### RECORDS PROVIDED
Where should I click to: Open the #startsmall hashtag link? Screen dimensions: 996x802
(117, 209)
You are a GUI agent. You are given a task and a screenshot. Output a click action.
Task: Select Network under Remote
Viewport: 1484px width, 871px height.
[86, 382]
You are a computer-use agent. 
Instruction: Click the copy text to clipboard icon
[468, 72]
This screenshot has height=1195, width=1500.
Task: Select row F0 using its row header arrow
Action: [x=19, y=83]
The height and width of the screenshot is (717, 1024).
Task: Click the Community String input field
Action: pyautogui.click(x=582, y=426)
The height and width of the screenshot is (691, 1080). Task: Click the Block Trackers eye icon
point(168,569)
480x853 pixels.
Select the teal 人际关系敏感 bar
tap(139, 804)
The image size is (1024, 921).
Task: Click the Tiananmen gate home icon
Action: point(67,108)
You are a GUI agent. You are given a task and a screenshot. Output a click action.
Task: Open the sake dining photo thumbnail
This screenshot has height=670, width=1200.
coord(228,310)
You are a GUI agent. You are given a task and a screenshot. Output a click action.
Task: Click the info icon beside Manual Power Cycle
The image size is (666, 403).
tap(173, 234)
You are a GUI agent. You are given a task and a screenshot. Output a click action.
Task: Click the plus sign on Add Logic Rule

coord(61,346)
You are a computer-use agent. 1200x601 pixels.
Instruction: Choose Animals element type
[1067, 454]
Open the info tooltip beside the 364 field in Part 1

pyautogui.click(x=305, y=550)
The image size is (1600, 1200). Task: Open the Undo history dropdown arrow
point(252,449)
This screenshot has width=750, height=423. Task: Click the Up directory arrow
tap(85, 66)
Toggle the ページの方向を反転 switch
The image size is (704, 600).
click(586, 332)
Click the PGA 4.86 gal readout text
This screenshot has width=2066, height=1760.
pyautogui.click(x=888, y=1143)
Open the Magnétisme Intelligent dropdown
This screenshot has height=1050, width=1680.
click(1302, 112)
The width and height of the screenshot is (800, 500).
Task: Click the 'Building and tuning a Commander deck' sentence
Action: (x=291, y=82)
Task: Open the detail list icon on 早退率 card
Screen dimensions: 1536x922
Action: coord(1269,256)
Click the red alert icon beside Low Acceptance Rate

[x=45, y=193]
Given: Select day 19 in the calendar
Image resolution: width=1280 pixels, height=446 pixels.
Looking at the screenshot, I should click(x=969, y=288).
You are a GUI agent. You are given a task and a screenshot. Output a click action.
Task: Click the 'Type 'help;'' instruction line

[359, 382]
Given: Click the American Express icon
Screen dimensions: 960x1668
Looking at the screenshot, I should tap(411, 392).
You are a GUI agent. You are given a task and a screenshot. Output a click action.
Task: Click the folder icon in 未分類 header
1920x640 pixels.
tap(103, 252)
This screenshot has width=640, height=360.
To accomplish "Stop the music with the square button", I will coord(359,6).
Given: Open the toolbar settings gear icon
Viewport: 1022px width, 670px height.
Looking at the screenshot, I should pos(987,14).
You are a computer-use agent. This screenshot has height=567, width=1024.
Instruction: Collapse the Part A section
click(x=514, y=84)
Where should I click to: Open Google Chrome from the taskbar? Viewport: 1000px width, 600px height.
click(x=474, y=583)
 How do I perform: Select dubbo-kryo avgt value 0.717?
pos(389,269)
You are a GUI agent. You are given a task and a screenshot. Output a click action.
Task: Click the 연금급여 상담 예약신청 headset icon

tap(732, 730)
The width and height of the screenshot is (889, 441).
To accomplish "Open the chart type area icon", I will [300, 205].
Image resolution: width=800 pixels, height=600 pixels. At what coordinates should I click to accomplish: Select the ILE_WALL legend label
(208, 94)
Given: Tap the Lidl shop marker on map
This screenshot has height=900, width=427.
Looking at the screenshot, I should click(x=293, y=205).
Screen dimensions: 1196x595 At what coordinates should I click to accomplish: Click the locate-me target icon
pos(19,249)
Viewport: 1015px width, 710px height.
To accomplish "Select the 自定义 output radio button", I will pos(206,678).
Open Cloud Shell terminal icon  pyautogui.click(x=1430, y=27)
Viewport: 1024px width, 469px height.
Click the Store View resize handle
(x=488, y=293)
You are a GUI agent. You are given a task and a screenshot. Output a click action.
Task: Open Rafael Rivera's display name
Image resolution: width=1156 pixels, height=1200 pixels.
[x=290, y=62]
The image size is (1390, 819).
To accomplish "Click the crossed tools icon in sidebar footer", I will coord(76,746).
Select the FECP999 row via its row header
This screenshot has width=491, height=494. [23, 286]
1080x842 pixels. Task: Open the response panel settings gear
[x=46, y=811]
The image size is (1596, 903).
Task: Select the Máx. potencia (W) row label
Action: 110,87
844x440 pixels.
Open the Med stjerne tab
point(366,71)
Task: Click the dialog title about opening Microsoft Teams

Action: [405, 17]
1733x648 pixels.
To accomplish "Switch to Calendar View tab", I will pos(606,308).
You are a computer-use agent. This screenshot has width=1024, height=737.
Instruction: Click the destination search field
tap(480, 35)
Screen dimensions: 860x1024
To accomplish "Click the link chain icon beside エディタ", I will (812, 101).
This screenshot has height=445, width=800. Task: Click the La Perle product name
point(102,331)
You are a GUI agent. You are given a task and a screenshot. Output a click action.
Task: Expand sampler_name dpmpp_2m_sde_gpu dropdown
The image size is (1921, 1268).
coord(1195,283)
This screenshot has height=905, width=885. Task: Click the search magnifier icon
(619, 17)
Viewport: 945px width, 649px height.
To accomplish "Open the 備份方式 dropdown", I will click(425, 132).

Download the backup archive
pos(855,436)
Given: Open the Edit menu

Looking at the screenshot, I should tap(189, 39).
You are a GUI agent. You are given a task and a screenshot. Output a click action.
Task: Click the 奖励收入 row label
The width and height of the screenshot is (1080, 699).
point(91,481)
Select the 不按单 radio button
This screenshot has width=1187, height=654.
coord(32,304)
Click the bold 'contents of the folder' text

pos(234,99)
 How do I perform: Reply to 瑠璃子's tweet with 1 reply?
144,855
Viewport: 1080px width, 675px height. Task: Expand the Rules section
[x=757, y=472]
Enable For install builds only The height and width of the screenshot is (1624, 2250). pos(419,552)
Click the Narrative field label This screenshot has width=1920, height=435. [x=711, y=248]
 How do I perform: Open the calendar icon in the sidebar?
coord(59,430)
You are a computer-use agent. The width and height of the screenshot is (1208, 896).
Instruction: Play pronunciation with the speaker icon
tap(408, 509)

### DIRECTIONS FOR THIS TASK
Using the listing above, show every line that includes the string "button".

### SOLUTION FOR THIS PROBLEM
To accomplish "Stop the music with the square button", I will coord(359,6).
To accomplish "Select the 自定义 output radio button", I will pos(206,678).
Select the 不按单 radio button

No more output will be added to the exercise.